Mas eles alertaram sobre "sérios distúrbios" se não houver resolução, com uma das maiores redes do país dizendo que poderia enfrentar "lacunas" na oferta de alimentos frescos em alguns dias.

O porta-voz do primeiro-ministro disse que o Reino Unido tem uma cadeia de abastecimento alimentar "diversa". Já o ministro dos transportes da França disse que as medidas para "garantir que o movimento do Reino Unido seja retomado" estão próximas.

O canal entre os dois países é uma rota comercial vital, com cerca de 10 mil caminhões por dia viajando entre Dover e Calais nos períodos de pico, como o Natal, trazendo em grande parte os produtos mais frescos.

O risco é que os transportadores europeus evitem o Reino Unido por medo de ficarem presos no país.

O chefe da Federação de Alimentos e Bebidas (FDF), Ian Wright, disse que o fechamento da fronteira tem o "potencial de causar sérios problemas no fornecimento de alimentos frescos de Natal do Reino Unido — e nas exportações de alimentos e bebidas do Reino Unido".

Andrew Opie, diretor de alimentos e sustentabilidade do British Retail Consortium, disse que os varejistas estocaram bem antes do Natal.

Mas acrescentou: "O fechamento do tráfego da França para o Reino Unido, incluindo frete acompanhado, apresenta dificuldades para a capacidade do Reino Unido de importar e exportar produtos essenciais durante o movimentado período de Natal.

Frustração

Para a brasileira, a série de indefinições é "frustrante".

"Esse tem sido um ano frustrante de maneira geral. Agora, esse isolamento dá uma claustrofobia. Mas eu espero que a nova variante não seja perigosa", diz.

A nova variante, surgida após mutações, se tornou a forma mais comum do vírus em algumas partes da Inglaterra em questão de meses — e o governo britânico diz que ela seria até 70% mais transmissível que o coronavírus original.

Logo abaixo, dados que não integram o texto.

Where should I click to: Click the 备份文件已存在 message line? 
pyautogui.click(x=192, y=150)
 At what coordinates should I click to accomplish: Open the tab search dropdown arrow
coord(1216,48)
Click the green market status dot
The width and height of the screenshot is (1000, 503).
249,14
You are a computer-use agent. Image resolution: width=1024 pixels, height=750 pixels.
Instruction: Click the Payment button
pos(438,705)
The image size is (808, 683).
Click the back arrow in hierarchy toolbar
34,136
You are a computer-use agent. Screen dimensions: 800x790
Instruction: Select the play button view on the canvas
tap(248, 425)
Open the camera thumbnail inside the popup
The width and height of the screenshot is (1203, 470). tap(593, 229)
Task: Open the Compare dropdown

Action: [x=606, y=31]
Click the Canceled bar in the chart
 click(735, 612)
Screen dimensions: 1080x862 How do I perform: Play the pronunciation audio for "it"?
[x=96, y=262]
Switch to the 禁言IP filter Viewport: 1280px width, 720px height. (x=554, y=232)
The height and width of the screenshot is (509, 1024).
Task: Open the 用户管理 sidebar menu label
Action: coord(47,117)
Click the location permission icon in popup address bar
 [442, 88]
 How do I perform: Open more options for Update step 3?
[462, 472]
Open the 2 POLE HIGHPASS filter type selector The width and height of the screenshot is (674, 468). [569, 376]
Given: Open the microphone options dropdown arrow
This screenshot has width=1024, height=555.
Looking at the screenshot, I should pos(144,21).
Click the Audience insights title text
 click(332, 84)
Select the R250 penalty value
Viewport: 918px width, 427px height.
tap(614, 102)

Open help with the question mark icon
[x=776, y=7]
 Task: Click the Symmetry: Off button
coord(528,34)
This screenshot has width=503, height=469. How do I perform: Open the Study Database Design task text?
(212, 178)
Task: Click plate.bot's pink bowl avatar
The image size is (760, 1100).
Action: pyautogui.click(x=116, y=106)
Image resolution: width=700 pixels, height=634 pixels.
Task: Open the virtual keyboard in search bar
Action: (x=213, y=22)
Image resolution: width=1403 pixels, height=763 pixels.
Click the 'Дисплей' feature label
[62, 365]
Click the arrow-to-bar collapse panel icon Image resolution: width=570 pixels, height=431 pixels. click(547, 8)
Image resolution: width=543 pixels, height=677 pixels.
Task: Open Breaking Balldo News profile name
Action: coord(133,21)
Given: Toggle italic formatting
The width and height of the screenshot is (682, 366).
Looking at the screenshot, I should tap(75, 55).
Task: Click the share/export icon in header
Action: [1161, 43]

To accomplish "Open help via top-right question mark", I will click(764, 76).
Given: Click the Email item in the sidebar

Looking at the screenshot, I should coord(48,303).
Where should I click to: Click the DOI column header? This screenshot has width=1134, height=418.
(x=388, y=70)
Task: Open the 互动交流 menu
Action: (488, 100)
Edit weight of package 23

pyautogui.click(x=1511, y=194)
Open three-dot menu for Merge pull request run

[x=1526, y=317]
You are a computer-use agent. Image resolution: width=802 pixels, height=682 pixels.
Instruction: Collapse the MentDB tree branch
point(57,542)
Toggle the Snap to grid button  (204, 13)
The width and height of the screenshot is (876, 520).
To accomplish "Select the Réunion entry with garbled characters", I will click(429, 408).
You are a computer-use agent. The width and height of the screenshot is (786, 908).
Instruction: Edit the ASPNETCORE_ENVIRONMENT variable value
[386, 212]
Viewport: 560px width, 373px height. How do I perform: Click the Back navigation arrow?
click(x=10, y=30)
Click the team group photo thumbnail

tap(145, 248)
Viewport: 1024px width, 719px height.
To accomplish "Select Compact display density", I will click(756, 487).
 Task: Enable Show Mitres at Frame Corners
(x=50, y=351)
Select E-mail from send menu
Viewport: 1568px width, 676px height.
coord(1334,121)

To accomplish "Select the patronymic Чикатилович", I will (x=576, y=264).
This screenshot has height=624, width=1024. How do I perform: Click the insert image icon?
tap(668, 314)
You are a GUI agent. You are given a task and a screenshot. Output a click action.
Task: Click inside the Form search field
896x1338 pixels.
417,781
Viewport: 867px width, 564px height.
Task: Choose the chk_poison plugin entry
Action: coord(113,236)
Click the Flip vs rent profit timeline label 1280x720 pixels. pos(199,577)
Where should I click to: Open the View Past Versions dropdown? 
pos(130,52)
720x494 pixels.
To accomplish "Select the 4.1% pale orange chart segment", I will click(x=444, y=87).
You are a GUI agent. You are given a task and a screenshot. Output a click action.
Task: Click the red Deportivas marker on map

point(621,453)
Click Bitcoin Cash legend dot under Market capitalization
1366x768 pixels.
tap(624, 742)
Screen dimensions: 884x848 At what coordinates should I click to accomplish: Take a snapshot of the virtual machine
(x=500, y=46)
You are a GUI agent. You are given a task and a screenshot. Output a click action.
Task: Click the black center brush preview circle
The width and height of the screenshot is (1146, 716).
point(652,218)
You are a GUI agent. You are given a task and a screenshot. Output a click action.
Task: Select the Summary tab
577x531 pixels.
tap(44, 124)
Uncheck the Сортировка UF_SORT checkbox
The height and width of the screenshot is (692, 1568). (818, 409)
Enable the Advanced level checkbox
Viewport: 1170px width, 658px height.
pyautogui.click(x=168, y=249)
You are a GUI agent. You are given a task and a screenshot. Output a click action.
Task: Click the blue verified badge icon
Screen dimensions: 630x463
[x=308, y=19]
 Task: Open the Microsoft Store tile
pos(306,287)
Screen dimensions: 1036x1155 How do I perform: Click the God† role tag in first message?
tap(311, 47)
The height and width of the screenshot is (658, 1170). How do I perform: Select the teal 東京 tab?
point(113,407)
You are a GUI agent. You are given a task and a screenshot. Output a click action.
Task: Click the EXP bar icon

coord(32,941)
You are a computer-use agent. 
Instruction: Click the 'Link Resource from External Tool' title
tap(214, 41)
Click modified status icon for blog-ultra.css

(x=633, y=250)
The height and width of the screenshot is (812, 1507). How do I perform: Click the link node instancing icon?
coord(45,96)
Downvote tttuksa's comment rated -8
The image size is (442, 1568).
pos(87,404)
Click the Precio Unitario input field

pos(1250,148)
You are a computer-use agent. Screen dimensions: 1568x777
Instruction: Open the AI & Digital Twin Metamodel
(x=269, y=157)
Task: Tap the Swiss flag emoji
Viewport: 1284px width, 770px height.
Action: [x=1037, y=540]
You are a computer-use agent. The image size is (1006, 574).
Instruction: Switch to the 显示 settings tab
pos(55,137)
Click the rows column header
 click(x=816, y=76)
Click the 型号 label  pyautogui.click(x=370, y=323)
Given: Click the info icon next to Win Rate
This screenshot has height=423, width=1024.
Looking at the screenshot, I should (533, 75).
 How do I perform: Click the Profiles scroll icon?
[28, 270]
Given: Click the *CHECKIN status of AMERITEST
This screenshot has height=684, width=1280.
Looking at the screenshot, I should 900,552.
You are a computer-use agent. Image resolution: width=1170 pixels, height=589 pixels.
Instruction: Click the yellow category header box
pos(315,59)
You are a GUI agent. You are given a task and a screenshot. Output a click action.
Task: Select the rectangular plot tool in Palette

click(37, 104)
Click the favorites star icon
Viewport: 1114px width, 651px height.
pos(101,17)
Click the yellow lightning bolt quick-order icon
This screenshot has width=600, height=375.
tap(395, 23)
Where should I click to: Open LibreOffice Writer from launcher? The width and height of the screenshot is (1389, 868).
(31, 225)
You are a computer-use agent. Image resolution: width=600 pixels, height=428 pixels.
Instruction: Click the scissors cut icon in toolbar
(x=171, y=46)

O estudo dessa nova forma do coronavírus ainda está em um estágio inicial, contém grandes incertezas e uma longa lista de perguntas sem resposta.

Ao se replicar, os vírus geram mutações ou erros na sequência dos compostos representados pelas letras "a", "g", "c", "u"
Ao se replicar, os vírus geram mutações ou erros na sequência dos compostos representados pelas letras "a", "g", "c", "u"
Foto: Science Photo Library / BBC News Brasil

Desde domingo, Londres, o sudeste e o leste da Inglaterra estão em um novo nível mais severo de restrições (nível quatro) por conta do coronavírus.

No nível quatro, as pessoas não devem se misturar com ninguém fora de sua própria casa, além de "bolhas" de apoio em casos específicos, como o de pais separados.

As pessoas devem trabalhar em casa quando puderem e estão proibidas de entrar ou sair das áreas que estejam em nível quatro.

Enquanto serviços religiosos podem continuar, todo o comércio não essencial, restaurantes, pubs e espaços de exercícios físicos como academias de ginástica devem fechar as portas.

As restrições inicialmente vão durar duas semanas e serão revistas em 30 de dezembro, mas autoridades já admitem que elas podem se estender por meses, até que a vacina já tenha sido aplicada de forma mais ampla.

Segundo Patrick Vallance, conselheiro científico chefe do governo britânico, a nova variante do coronavírus foi observada pela primeira vez em meados de setembro em Londres e Kent. Ele diz que em dezembro se tornou a "variante dominante" em Londres.

Para aqueles nos níveis um, dois e três, as regras que permitem até três famílias se reunirem agora serão limitadas apenas ao dia de Natal.

As "bolhas" de Natal para os níveis de um a três não vão incluir ninguém no nível quatro.